[Text block]
Pre-polling began on 24 November.

==Results==

Preliminary results showed the FAST Party winning four seats: Falealili No. 2, Aleipata-i-Lalo, Sagaga No. 4 and Safata No. 2. The HRPP narrowly won the other two seats, A’ana Alofi No. 2 and Sagaga No. 2. A full recount on 29 November confirmed the preliminary results.

===By constituency===

From the Electoral Commission's final results:

Sagaga No. 2
| Party |  | Candidate | Votes | % | ±% |
|---|---|---|---|---|---|
|  | HRPP | Maulolo Tavita Amosa | 677 |  |  |
|  | FAST | Faalogo Ivin Chan K. Tong | 614 |  |  |
|  | FAST | Fata Ryan Schuster | 476 |  |  |
|  | HRPP | Fa’amausili Siona Tauafao | 324 |  |  |
|  | FAST | Fata Meafou | 292 |  |  |
|  | Independent | Vaotuua Michael Toevai | 22 |  |  |
| Turnout |  |  | 2,405 |  |  |
|  | HRPP hold |  | Swing | +10 |  |

Sagaga No. 4
| Party |  | Candidate | Votes | % | ±% |
|---|---|---|---|---|---|
|  | FAST | Tagaloatele Pasi Poloa | 1,217 |  |  |
|  | HRPP | Tuisa Tulimasealii Tasi Patea | 801 |  |  |
| Turnout |  |  | 2,018 |  |  |
|  | FAST gain from HRPP |  | Swing | +18 |  |

Aana Alofi No. 2
| Party |  | Candidate | Votes | % | ±% |
|---|---|---|---|---|---|
|  | HRPP | Aiono Tile Gafa | 412 | 36.75% |  |
|  | FAST | Lolomatauama Eseta Faalata Mataituli | 393 | 35.06% |  |
|  | HRPP | Apenamoemanatunatu Tuuau Letaulau | 220 | 19.62% |  |
|  | Independent | Faletutulu Ameti Faletutulu | 96 | 8.56% |  |
| Turnout |  |  | 1,121 |  |  |
|  | HRPP hold |  | Swing | -15 |  |

Safata No. 2
| Party |  | Candidate | Votes | % | ±% |
|---|---|---|---|---|---|
|  | FAST | Laumatiamanu Ringo Purcell | 936 |  |  |
|  | HRPP | Nonu Lose Niumata | 798 |  |  |
| Turnout |  |  | 1,734 |  |  |
|  | FAST gain from HRPP |  | Swing | +29 |  |

Falealili No. 2
| Party |  | Candidate | Votes | % | ±% |
|---|---|---|---|---|---|
|  | FAST | Maiava Fuimaono Asafo | 577 |  |  |
|  | HRPP | Leleimalefaga Neemia Fonotia | 396 |  |  |
|  | FAST | Fuimaono Laauli Talataina | 174 |  |  |
| Turnout |  |  | 1,147 |  |  |
|  | FAST gain from HRPP |  | Swing | +11 |  |

Aleipata Itupa i Lalo
| Party |  | Candidate | Votes | % | ±% |
|---|---|---|---|---|---|
|  | FAST | Faleomavaega Titimaea Tafua | 1,146 | 64 |  |
|  | HRPP | Faagasealii Sapoa Feagiai | 642 | 36 |  |
| Turnout |  |  | 1,788 |  |  |
|  | FAST gain from HRPP |  | Swing | +54 |  |

==Aftermath==
The Electoral Commissioner's decision to appoint additional woman MP's under the women's quota before the deadline for election petitions had passed enraged members of the government, who believed it to be unlawful. FAST candidate for Aana Alofi 2, Lolomatauama Eseta Faalata, announced that she was planning an election petition, and that she planned to challenge the appointments. The speaker of the Legislative Assembly, Papali’i Li’o Taeu Masipau, announced on 10 December that the swearing-in of the two female MPs declared elected via the female parliamentary membership quota would not occur until the Supreme Court finalised legal challenges on their appointment. The HRPP announced they would challenge the decision in court.
[/Text block]
* **Tasks to perform**:
**A.** In the election results text, on what date did a full recount confirm the preliminary results?
**B.** Retype the part of the election results text that opens with the words containing "Preliminary results showed" and closes with "the preliminary results.".
[Provided data]
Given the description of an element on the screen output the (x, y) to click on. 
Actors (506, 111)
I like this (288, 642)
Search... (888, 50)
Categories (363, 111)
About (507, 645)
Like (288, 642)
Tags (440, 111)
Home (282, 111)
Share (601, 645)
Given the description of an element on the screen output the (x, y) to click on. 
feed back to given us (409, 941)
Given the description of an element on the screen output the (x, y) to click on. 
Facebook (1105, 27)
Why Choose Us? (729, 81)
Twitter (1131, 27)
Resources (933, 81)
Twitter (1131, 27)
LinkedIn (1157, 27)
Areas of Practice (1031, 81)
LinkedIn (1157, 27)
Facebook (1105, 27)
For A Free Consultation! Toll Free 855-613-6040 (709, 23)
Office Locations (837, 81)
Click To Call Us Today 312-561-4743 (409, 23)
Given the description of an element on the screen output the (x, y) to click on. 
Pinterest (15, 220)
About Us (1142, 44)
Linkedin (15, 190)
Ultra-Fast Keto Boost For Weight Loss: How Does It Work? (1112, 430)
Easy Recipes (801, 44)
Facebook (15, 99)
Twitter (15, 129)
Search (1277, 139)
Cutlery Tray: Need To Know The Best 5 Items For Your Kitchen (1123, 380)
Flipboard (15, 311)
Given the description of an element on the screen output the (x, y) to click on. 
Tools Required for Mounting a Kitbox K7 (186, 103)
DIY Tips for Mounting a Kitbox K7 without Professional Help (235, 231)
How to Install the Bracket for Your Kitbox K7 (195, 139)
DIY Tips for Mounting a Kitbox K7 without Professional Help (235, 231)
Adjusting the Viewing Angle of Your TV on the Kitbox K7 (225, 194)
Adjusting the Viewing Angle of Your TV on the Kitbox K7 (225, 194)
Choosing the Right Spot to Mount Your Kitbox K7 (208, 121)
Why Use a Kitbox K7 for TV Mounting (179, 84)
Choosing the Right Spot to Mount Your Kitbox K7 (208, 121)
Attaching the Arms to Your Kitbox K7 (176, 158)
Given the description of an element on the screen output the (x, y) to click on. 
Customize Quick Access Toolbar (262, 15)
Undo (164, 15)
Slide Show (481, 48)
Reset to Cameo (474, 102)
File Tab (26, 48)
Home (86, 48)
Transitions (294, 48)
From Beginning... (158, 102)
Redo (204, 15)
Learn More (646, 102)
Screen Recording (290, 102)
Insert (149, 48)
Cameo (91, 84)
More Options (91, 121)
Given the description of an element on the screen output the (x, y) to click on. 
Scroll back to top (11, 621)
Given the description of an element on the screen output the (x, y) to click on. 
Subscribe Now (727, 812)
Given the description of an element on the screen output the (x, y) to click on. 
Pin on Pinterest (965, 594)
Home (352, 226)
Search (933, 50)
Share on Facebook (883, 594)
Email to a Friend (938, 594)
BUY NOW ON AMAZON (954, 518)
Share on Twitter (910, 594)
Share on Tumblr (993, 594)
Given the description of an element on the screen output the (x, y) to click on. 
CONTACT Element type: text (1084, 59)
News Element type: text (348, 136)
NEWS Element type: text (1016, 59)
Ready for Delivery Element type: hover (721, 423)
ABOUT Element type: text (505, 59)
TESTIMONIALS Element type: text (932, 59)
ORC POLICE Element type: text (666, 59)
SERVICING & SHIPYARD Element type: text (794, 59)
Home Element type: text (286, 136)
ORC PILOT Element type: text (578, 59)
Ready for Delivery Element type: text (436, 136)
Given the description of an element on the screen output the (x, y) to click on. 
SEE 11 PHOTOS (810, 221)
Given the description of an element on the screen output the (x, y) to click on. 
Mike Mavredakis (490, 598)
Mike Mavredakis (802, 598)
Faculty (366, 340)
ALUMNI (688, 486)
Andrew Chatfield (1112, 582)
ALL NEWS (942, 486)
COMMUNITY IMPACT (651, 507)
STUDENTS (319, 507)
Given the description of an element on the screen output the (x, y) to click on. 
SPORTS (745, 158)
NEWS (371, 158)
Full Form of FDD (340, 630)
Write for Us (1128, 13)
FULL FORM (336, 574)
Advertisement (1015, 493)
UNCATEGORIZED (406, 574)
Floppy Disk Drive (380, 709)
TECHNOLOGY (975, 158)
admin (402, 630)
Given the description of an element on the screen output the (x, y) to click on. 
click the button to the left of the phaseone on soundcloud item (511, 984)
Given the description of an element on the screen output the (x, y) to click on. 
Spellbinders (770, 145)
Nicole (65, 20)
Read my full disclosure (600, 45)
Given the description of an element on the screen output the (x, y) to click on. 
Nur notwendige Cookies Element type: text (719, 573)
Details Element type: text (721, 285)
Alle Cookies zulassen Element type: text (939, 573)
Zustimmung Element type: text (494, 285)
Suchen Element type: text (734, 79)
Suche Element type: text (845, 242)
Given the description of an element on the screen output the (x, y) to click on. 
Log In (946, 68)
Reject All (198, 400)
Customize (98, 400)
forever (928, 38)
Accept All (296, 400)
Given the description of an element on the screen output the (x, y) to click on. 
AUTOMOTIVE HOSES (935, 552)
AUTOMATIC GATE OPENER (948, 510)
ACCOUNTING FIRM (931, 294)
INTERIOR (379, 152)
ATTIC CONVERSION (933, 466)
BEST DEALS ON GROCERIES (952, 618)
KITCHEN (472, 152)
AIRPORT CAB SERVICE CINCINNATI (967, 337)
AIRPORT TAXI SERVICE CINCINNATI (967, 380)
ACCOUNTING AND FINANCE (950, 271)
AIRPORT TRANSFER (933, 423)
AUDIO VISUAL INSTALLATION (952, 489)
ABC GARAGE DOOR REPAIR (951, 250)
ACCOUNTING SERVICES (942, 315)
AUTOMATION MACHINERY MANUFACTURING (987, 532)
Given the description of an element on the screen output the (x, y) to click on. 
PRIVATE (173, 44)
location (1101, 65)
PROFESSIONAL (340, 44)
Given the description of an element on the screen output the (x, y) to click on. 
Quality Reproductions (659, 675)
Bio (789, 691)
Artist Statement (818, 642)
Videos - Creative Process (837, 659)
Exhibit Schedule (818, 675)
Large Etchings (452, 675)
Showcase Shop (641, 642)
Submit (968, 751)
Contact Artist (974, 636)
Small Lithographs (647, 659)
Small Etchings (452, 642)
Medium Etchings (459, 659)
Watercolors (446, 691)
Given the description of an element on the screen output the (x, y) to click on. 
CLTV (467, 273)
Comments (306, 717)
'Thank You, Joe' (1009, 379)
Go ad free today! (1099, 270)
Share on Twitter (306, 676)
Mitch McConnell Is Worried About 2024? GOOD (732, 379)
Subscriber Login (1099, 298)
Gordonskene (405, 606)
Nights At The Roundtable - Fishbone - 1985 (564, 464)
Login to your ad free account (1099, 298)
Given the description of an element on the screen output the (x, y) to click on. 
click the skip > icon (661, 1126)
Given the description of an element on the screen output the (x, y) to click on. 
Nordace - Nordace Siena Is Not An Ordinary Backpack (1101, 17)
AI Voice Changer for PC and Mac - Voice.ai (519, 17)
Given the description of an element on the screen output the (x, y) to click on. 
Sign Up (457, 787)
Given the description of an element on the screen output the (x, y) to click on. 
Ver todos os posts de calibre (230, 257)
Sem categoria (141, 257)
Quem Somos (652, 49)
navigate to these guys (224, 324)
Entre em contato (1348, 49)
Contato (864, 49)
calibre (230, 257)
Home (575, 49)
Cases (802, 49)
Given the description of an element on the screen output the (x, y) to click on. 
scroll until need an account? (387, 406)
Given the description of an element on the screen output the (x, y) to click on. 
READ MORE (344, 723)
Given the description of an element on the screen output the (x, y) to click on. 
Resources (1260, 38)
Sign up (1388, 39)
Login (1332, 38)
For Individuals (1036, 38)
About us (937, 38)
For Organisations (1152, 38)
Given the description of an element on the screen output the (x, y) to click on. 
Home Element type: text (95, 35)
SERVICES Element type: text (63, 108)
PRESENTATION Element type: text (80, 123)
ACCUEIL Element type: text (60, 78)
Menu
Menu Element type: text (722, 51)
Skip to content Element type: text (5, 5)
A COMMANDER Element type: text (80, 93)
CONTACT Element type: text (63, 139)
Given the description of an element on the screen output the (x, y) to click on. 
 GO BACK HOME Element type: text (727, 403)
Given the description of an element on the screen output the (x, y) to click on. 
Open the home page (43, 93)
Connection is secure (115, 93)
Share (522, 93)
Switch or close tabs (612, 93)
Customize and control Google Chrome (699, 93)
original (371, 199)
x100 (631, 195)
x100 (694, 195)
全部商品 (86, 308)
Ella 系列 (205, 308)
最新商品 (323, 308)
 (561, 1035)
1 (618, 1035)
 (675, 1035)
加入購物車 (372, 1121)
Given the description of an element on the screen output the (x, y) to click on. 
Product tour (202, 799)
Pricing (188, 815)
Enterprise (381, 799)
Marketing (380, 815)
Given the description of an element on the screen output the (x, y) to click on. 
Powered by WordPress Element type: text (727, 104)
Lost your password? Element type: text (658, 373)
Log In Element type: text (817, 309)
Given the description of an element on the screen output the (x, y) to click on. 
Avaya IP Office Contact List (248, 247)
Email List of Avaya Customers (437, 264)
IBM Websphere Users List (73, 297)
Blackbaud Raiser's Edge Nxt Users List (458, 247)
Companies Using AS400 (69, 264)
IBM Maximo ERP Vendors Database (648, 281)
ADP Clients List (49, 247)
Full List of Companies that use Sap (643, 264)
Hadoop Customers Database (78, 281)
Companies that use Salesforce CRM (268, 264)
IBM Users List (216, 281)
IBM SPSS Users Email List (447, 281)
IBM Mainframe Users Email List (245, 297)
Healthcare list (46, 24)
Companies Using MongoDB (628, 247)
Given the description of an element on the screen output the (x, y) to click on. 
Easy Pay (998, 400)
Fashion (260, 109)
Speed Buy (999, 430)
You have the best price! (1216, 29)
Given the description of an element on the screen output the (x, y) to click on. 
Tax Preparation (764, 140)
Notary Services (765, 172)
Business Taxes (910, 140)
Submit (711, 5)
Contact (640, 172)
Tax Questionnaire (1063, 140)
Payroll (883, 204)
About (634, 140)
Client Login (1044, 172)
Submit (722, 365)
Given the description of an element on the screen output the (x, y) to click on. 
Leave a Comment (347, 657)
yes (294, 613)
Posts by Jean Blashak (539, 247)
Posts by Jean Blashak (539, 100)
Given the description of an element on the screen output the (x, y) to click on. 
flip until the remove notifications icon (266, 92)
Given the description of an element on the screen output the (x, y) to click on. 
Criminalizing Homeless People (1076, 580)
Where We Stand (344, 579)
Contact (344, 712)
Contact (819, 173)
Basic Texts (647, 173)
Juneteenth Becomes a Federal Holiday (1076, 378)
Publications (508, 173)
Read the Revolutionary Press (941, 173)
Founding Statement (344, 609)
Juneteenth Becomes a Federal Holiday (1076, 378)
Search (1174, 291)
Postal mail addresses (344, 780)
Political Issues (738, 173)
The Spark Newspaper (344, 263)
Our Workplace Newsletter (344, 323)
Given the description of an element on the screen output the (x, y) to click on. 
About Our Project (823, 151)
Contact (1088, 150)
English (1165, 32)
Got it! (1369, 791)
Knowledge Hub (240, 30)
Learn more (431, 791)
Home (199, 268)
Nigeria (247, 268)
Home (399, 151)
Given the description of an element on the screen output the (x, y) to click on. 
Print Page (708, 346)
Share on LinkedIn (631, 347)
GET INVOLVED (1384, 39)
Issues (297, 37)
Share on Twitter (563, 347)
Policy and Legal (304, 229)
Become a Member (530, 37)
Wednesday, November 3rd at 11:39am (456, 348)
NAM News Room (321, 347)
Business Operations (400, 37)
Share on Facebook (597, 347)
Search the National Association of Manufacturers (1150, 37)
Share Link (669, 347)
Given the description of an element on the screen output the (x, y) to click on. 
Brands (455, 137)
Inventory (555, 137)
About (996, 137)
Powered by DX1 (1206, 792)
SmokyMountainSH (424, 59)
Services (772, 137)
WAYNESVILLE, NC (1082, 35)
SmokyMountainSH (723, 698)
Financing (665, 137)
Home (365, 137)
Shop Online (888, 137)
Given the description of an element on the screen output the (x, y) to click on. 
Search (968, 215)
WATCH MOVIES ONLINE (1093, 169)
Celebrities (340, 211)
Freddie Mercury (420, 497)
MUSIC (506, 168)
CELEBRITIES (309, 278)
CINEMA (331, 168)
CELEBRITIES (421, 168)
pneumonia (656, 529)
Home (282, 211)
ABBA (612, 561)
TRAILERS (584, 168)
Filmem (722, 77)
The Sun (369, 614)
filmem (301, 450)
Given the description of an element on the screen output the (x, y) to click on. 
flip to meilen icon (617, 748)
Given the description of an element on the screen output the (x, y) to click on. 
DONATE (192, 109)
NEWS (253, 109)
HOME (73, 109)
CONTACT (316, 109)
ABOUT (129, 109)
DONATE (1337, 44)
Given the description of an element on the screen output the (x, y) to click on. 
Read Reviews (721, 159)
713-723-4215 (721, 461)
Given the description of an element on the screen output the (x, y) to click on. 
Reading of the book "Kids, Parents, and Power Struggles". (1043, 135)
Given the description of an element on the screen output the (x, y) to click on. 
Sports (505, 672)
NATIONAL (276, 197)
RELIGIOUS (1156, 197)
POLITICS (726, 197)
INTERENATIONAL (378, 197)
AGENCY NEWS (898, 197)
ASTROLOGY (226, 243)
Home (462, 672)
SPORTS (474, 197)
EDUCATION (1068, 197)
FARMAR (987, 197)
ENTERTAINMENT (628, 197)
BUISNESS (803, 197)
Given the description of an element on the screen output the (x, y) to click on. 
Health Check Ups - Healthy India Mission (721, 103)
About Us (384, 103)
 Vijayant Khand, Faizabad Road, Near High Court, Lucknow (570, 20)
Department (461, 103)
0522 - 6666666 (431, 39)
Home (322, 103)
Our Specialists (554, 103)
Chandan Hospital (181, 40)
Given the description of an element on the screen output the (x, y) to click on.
[/Provided data]
* **Exercise answers**:
**A.** 29 November

**B.**
Preliminary results showed the FAST Party winning four seats: Falealili No. 2, Aleipata-i-Lalo, Sagaga No. 4 and Safata No. 2. The HRPP narrowly won the other two seats, A’ana Alofi No. 2 and Sagaga No. 2. A full recount on 29 November confirmed the preliminary results.